He stops lecturing abruptly. Alex’s shirt is cold and clings clammily to the small of his back. Oblivious to their conversation, a pretty, dark-haired waitress approaches the table and places two pizzas before them, asking, with a smile, if they need any pepper or condiments. Her accent is Polish. Alex stares at her fixedly for a moment, before he realizes that she asked him a question and is expecting a reply. He shrugs. “Sorry,” he says, embarrassingly unsure what’s expected of him.
“That will be all, thanks.” Pete gives her a sunny smile. As she walks away, hips swaying, he murmurs, “You don’t need to stare.”
“What? Sorry!” Alex twitches violently. “I was away with the fairies. Thinking about what you said,” he explains defensively.

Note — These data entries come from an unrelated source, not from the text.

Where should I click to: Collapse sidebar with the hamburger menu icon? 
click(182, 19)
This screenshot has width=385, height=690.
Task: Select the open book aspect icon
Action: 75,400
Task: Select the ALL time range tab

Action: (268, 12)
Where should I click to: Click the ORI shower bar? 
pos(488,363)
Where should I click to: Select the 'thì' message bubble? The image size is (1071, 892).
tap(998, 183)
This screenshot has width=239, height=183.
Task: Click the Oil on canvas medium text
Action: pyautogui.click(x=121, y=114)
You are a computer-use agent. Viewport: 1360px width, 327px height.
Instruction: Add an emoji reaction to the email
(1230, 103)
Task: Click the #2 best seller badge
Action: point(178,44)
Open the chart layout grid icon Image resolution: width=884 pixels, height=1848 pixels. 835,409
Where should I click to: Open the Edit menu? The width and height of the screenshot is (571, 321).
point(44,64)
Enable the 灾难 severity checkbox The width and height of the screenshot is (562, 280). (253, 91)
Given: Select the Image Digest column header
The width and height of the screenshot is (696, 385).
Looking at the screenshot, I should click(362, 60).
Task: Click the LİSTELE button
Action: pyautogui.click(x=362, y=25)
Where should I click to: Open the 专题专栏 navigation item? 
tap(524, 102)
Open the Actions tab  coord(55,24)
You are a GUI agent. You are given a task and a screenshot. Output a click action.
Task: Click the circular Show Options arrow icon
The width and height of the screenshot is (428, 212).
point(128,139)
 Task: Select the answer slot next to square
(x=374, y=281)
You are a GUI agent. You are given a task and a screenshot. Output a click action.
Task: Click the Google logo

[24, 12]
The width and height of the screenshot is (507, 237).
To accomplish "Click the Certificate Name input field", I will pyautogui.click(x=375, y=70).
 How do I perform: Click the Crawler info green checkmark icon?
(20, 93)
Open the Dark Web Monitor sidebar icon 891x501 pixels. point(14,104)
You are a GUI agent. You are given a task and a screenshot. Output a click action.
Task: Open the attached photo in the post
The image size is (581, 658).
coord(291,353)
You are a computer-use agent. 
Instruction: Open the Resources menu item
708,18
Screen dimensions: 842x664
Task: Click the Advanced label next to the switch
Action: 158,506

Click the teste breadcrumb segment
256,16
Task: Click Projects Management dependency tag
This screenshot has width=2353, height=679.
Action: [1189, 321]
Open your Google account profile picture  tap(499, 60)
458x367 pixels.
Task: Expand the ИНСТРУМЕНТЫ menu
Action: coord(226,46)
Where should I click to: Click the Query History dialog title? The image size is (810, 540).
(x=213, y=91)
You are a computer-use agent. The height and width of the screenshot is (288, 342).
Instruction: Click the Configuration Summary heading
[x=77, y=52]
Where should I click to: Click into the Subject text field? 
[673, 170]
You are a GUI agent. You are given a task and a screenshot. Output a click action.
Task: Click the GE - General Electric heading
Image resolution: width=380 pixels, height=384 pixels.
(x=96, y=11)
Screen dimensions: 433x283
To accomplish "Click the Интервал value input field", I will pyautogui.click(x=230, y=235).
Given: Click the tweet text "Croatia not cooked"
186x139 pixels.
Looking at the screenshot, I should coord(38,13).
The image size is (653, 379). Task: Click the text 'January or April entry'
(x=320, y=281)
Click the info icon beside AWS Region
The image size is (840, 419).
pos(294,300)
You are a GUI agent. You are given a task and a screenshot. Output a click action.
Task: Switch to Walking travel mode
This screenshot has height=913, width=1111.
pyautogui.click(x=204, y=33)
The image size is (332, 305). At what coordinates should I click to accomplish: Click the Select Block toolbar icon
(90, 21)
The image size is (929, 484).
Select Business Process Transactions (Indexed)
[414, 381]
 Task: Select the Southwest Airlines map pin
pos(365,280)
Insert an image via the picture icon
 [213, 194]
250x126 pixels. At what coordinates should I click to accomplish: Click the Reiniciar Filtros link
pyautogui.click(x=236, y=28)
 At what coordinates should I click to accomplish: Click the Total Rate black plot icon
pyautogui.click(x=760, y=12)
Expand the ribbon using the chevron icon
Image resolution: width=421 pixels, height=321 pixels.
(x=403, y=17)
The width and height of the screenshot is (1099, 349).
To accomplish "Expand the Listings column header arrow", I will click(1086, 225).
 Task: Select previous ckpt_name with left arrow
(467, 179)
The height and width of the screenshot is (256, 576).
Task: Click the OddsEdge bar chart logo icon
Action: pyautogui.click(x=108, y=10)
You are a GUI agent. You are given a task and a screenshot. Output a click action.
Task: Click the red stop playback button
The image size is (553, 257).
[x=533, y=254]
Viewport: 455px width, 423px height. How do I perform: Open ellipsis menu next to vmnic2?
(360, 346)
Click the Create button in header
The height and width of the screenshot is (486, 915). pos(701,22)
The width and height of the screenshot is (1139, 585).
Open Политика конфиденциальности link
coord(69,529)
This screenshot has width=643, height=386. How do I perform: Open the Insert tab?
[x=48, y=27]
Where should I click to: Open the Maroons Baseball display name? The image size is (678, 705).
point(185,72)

Pete picks up his knife and begins to saw at the thin crust of his del’ padrone. “You’re doing a decent job most of the time,” he says quietly. “But you’ve got to learn to think like a state if you work in the Civil Service. Organizations are not human beings and they don’t obey the same priorities. They’re hives. Like the bank you worked for, I suppose, but you were too specialized, working at too low a level to see the politics going on around you. Hives run on emergent consensus and policy. And there are still people in the Laundry who think that leaving any PHANGs alive – much less hiring them – was a really bad idea. You need to make sure you don’t give them any excuses to challenge the consensus.”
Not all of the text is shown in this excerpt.